Google Street View maps Greenland
- Published
Google has extended its Street View feature to take in the scenes of sparsely populated Greenland.
The internet giant has published immersive images of some of the island's most impressive landscapes, including the Ilulissat Icefjord and the Nuutoqaq harbour.
The country is the 66th to be incorporated into the feature.
One of the images was taken from the top of a hill in Kujalleq, southern Greenland.
The images are immersive, meaning the user can rotate them in any direction. Another was of Brattahlid, the settlement founded by Erik the Red, who set up the first Viking colony on Greenland.
Erik the Red was a Norwegian, who discovered Greenland after being banished from Iceland.
He is said to have spread word of "the green land" among people living in Iceland on his return there in 985. Some Icelanders subsequently made the trip and decided to settle in Greenland.
His son Leif Eriksson later voyaged to North America - 500 years before Christopher Columbus.
Another centuries-old human site to be documented was the Hvalsey church, in the south of Greenland.

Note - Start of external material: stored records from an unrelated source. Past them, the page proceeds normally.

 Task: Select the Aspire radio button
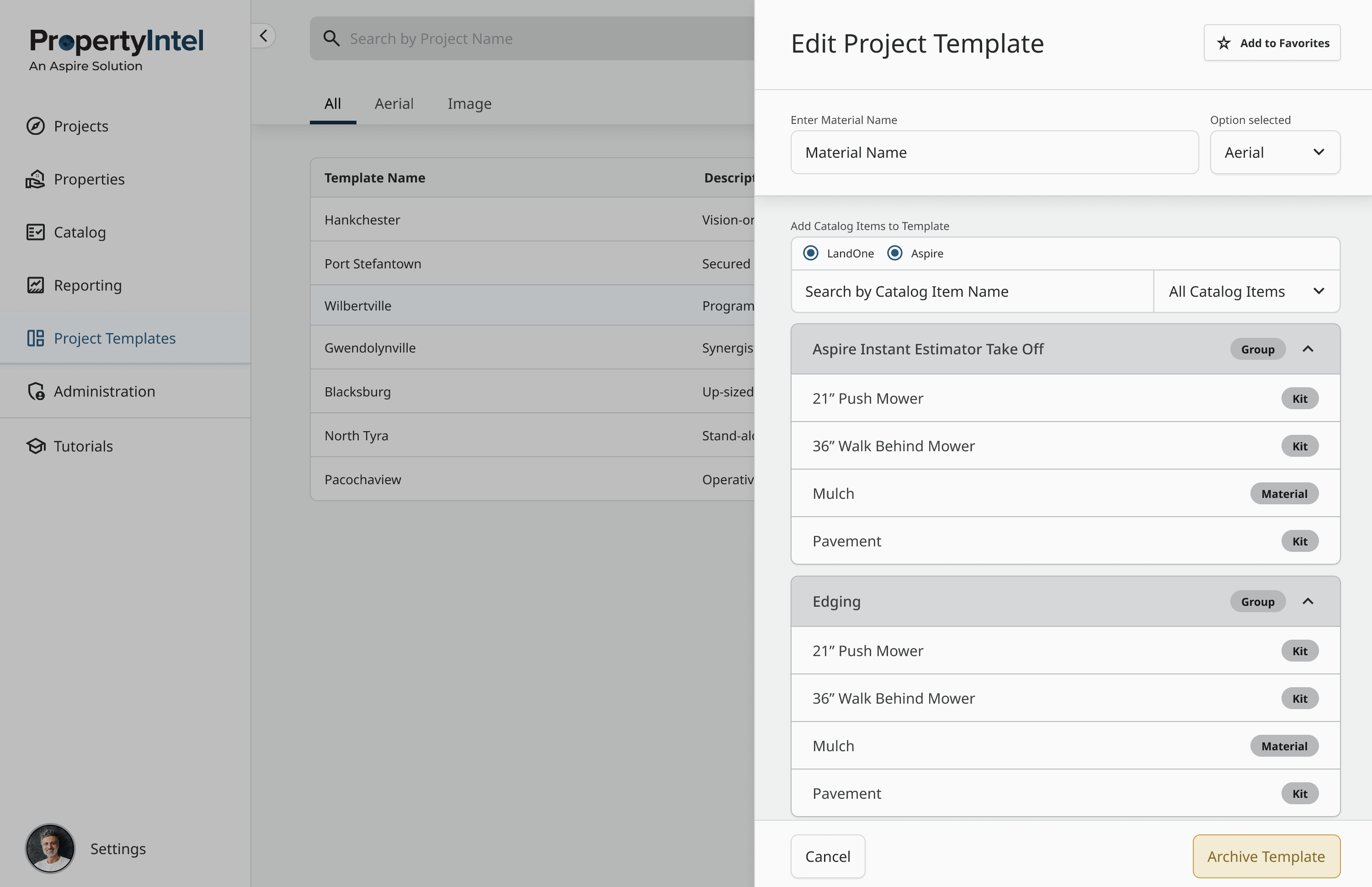(895, 253)
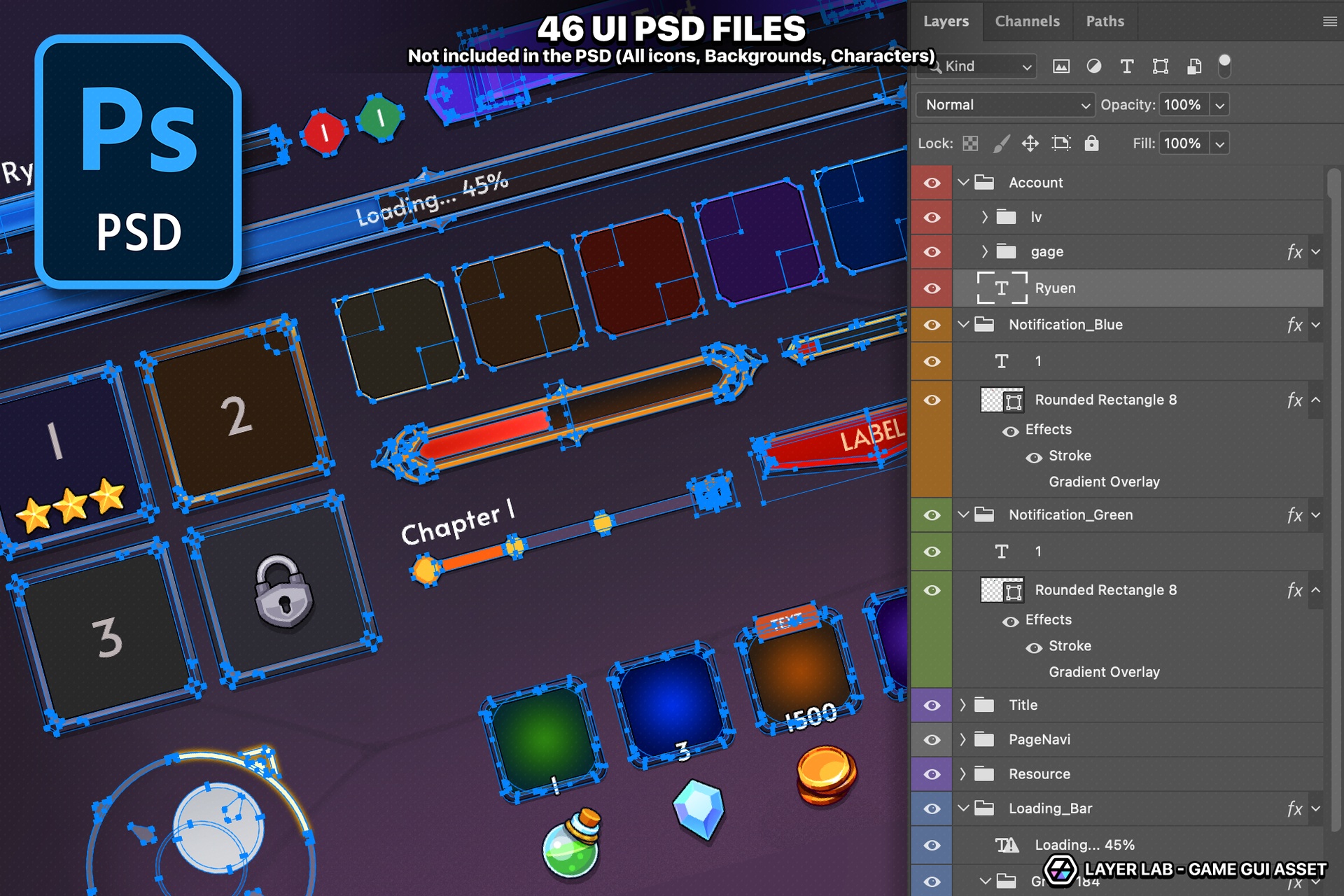Image resolution: width=1344 pixels, height=896 pixels.
Task: Open the Normal blend mode dropdown
Action: (1004, 105)
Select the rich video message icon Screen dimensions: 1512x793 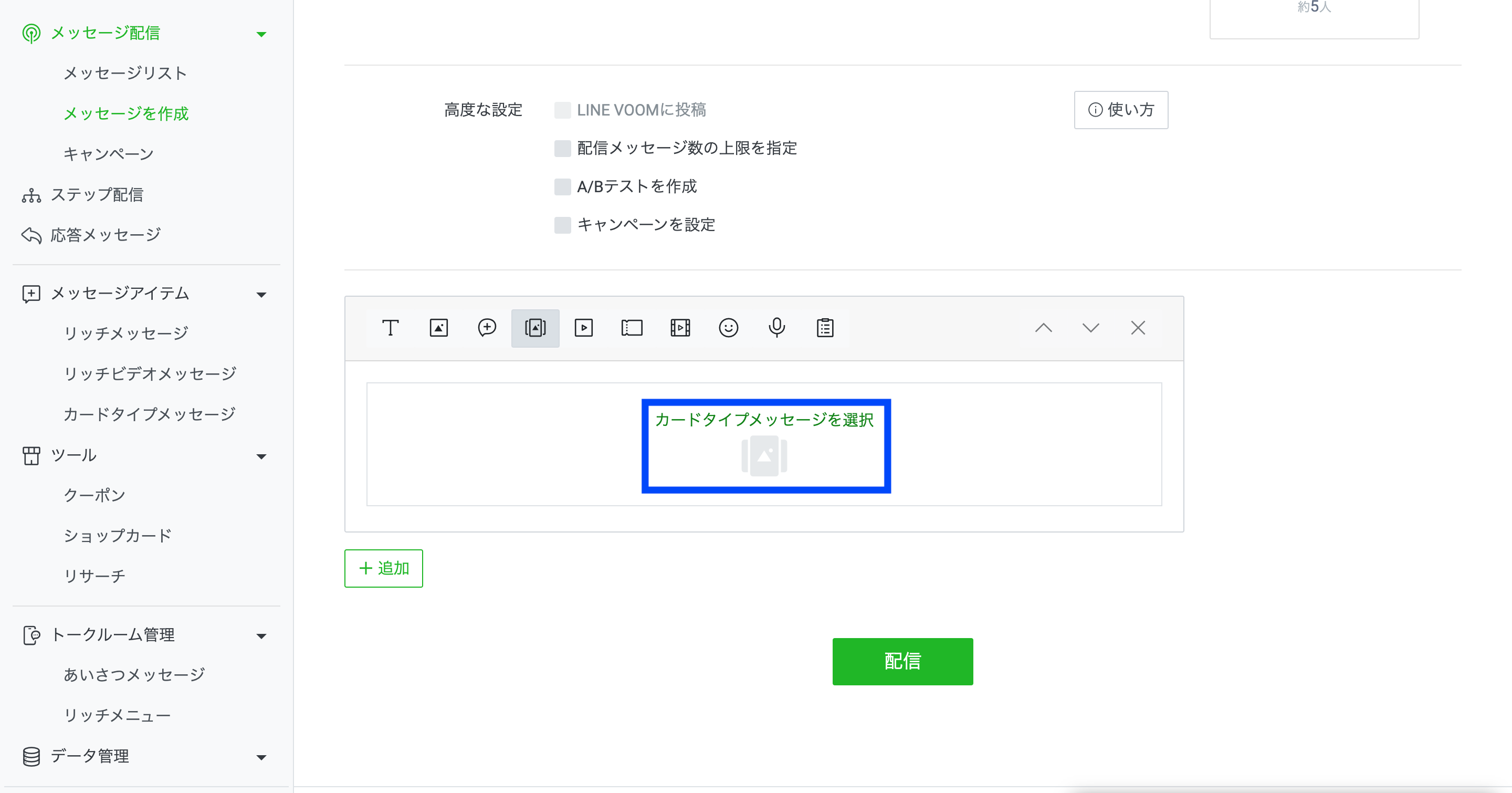(680, 328)
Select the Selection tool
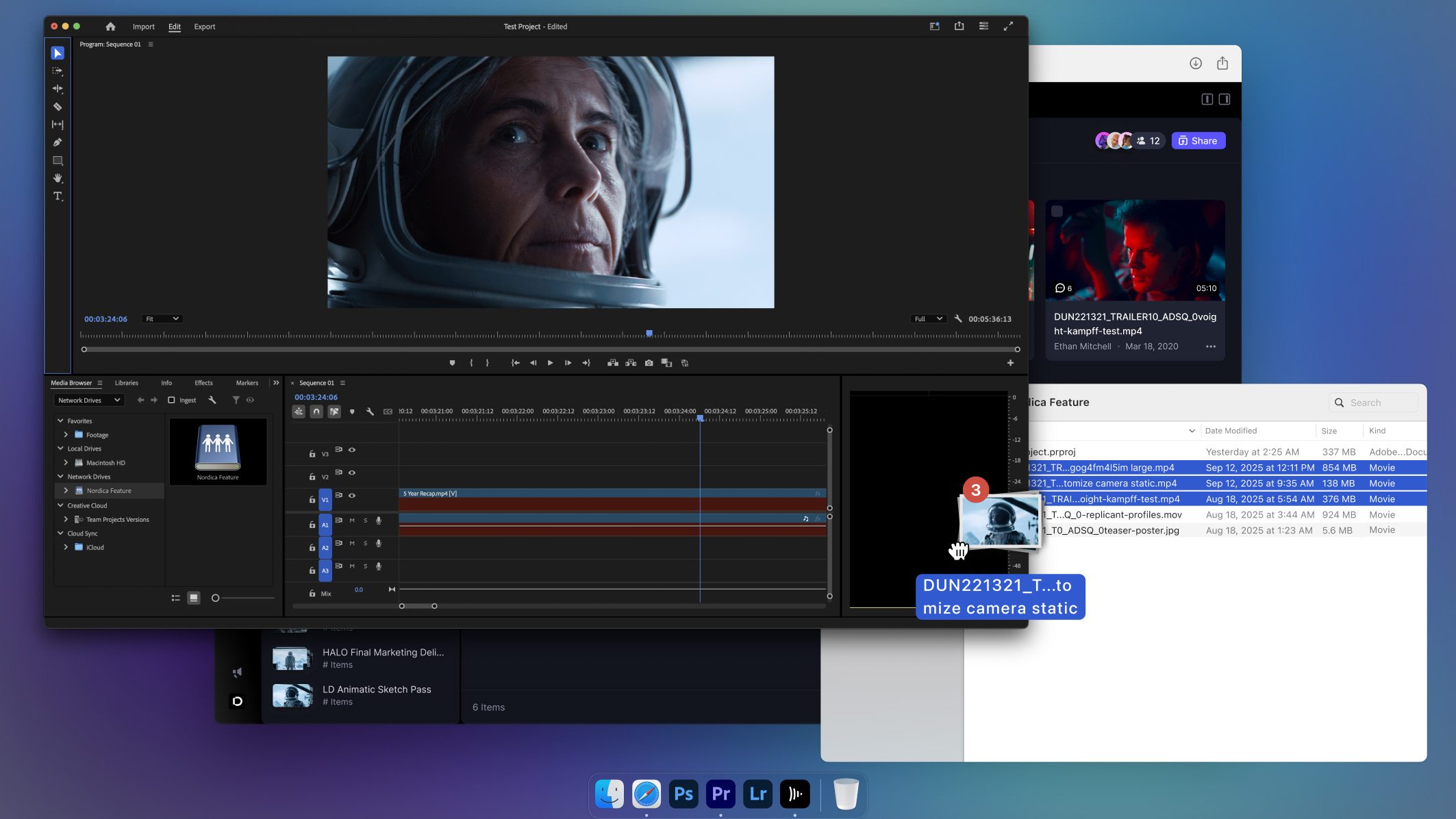Screen dimensions: 1456x819 click(58, 52)
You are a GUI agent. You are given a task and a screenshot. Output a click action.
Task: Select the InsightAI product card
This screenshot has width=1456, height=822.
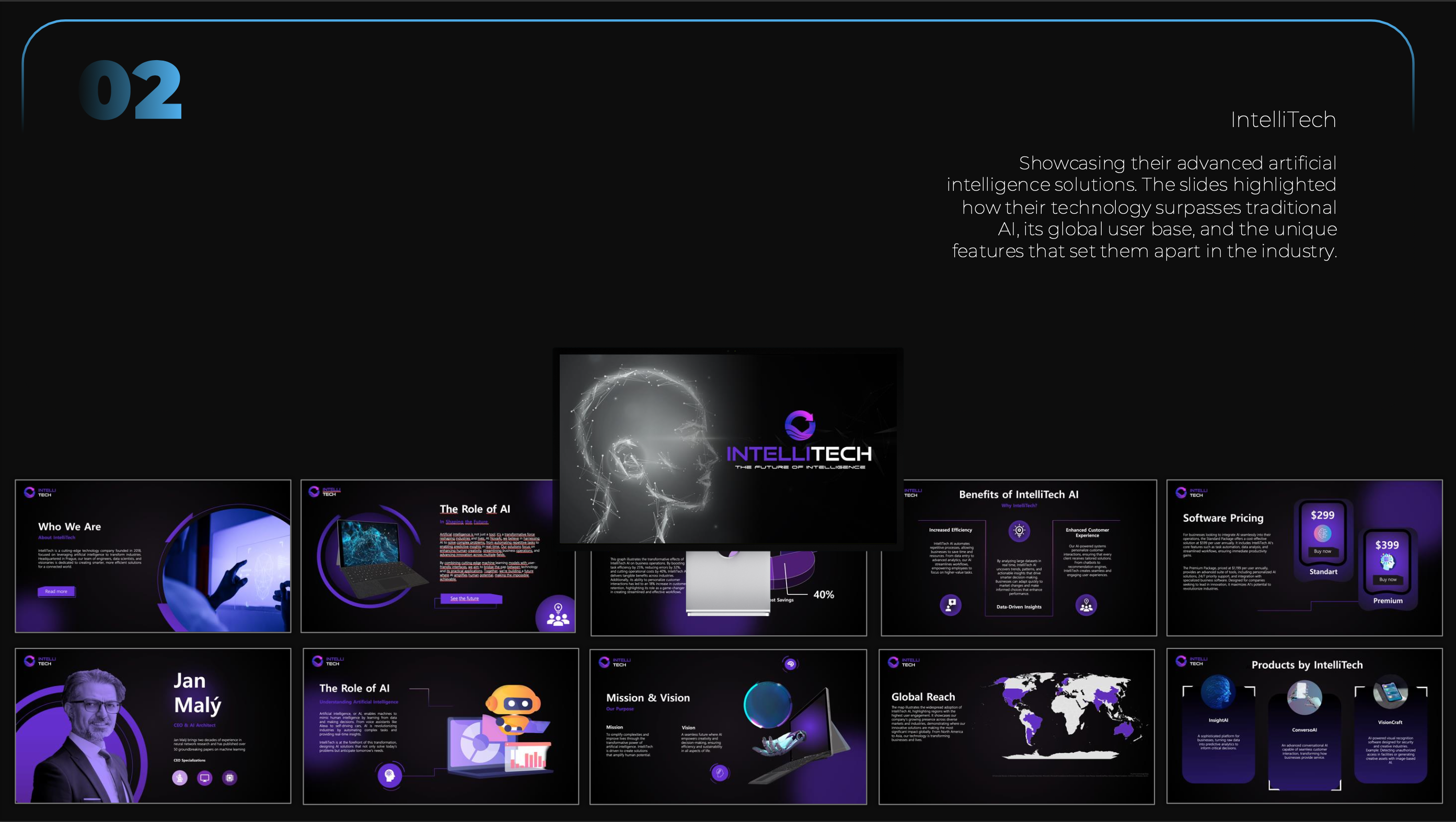coord(1218,735)
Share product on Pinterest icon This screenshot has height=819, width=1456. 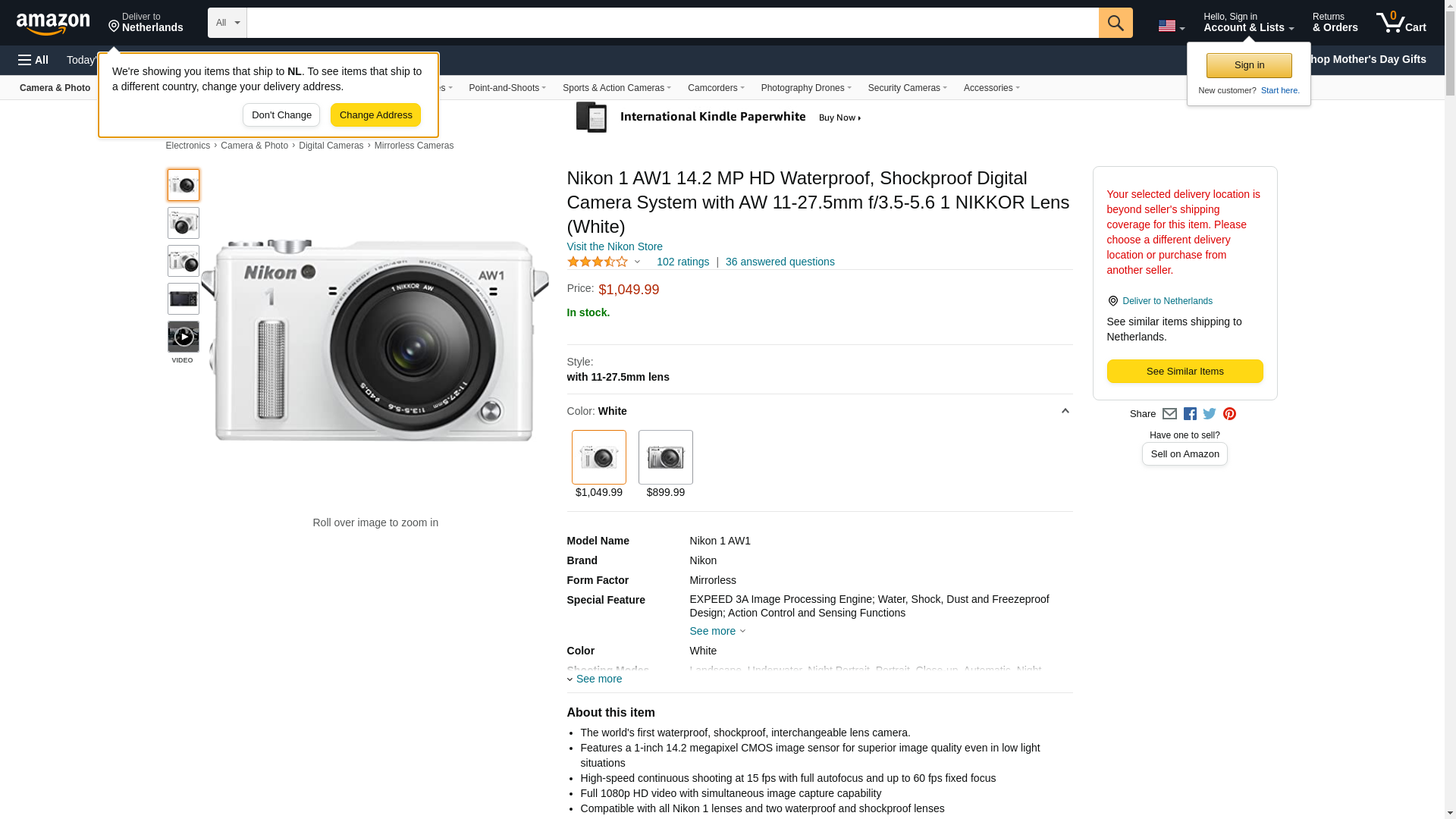[1229, 414]
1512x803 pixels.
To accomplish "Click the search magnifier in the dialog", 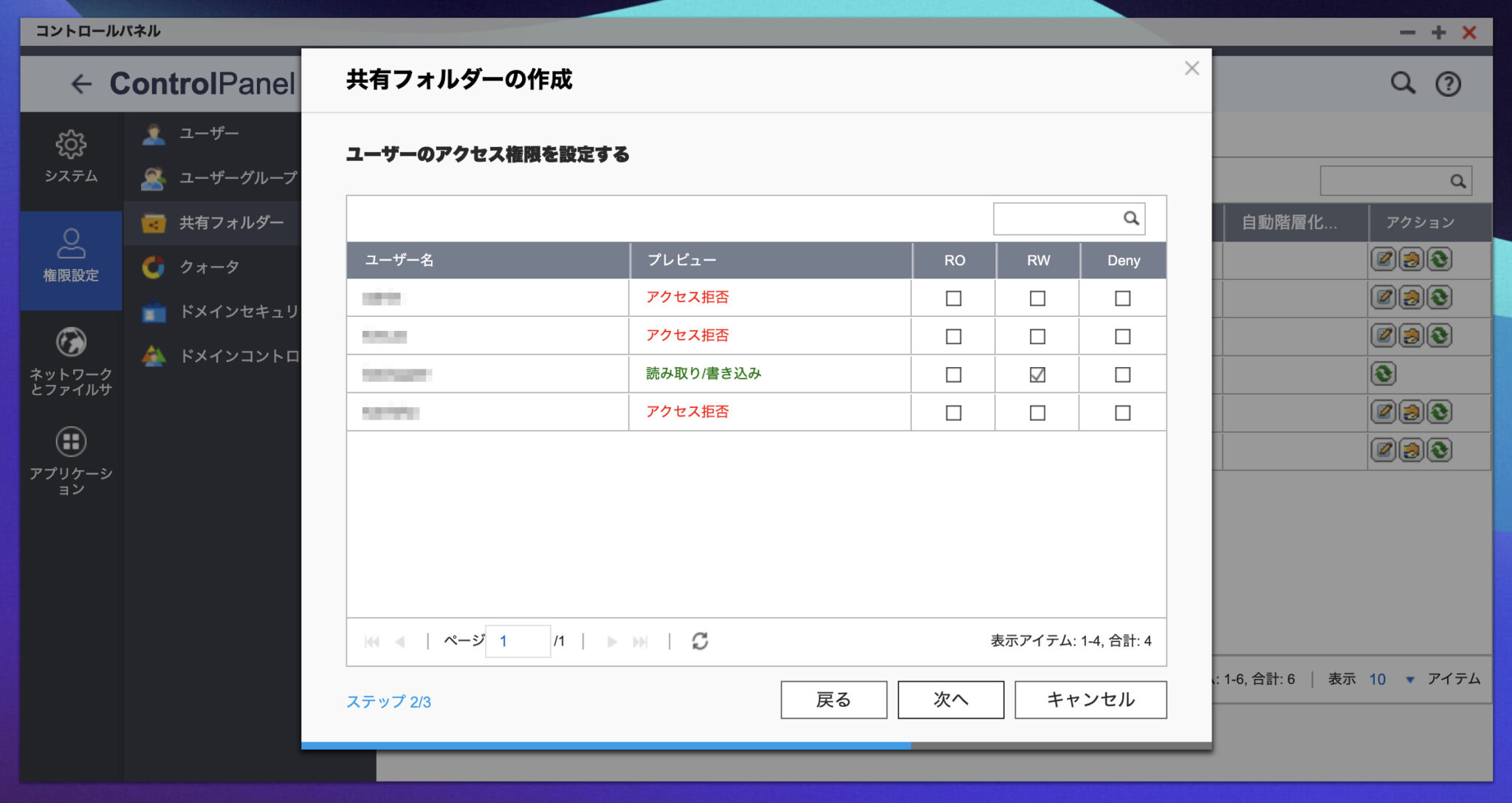I will click(1131, 218).
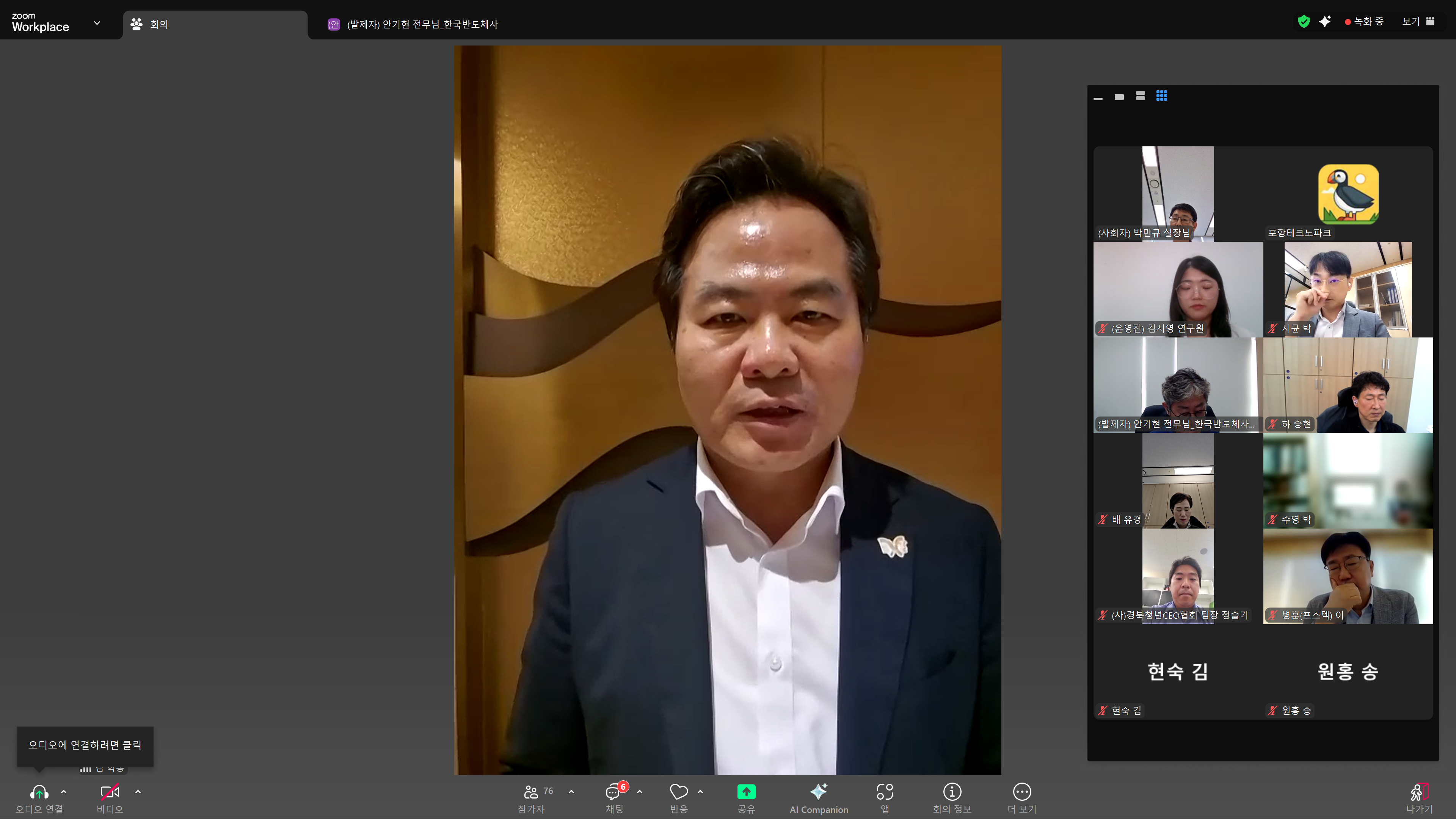This screenshot has width=1456, height=819.
Task: Expand the chat options chevron
Action: [x=639, y=792]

Alex Starns, Street View's technical program manager, wrote in a blog post: "At the abandoned settlement Hvalsey, you can visit Hvalsey church, the best preserved Norse ruins in Greenland. The church was also the location of the last written record of the Greenlandic Norse in 1408."
The Street View team also used boats to capture images of Ilulissat Icefjord.
"Floating by Ilulissat, you can see why the breathtaking Ilulissat Icefjord is the country's most popular tourist destination. Also an Unesco World Heritage site, the stunning ice wall seems to defy gravity as it reaches up into the clear, blue sky," wrote Mr Starns.
Another image was of the statue of Hans Egede, the Danish-Norwegian explorer who founded the town of Nuuk.